The Green Party today expressed surprise that iconic racing figures such as Sir Patrick Hogan and Dave O'Sullivan would lend their names to the online gambling site 'Race-O New Zealand' set up on Saturday.
"The Gambling Act passed only three years ago by this Parliament made online gaming illegal within New Zealand. It also makes betting on horses illegal if it takes place with anyone other than the TAB," Greens' Racing and Gambling Spokesperson Sue Bradford says.
"Such online activities are illegal not only for the operators of the game but for the participants. Perhaps to circumvent these legal restrictions, Race-O is the trading name of a company registered in Costa Rica, while its gaming and betting license has been secured within the Kahnawake Indian nation, near Montreal, Canada.

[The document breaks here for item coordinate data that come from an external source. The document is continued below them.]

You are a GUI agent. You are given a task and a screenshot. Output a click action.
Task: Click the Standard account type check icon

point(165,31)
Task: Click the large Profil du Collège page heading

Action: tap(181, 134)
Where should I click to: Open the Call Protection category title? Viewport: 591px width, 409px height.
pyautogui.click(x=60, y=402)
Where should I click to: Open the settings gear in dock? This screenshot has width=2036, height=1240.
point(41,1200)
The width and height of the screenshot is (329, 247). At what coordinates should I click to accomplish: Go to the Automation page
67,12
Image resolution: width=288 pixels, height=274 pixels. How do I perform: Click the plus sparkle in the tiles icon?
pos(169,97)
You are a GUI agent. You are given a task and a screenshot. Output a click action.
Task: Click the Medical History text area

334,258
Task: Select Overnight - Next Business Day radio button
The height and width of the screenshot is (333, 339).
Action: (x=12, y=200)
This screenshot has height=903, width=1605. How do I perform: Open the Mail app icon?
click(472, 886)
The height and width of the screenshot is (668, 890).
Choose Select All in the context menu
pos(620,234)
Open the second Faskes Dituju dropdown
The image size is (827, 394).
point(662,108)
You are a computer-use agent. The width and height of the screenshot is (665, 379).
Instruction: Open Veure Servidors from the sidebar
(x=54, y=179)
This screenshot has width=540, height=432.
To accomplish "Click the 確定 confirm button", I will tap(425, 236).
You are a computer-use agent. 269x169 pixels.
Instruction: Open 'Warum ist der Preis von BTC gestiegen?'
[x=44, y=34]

"The Government should immediately close down the site, and pursue prosecutions vigorously if laws have been broken," Ms Bradford says.
'During the Select Committee process for the Gambling Act we heard a lot of evidence about the harm done by internet gambling, and the majority of MPs were keen to do everything possible to restrain the development of online gaming in New Zealand, even though it is difficult to combat internationally.
"This type of online gambling on racing events could also end up posing a threat to the viability of the racing industry, because at least the present TAB monopoly guarantees that gambling profits are returned to the industry in a reasonably accountable manner.
"Racing seems already to be in such a state of decline that it is reduced, shamefully, to taking the proceeds of pokie money to bulk out major stakes.
"It would be a pity if the advent of online gaming sites like Race-O should even further undermine the distribution system maintained by the TAB, through the auspices of the NZ Racing Board."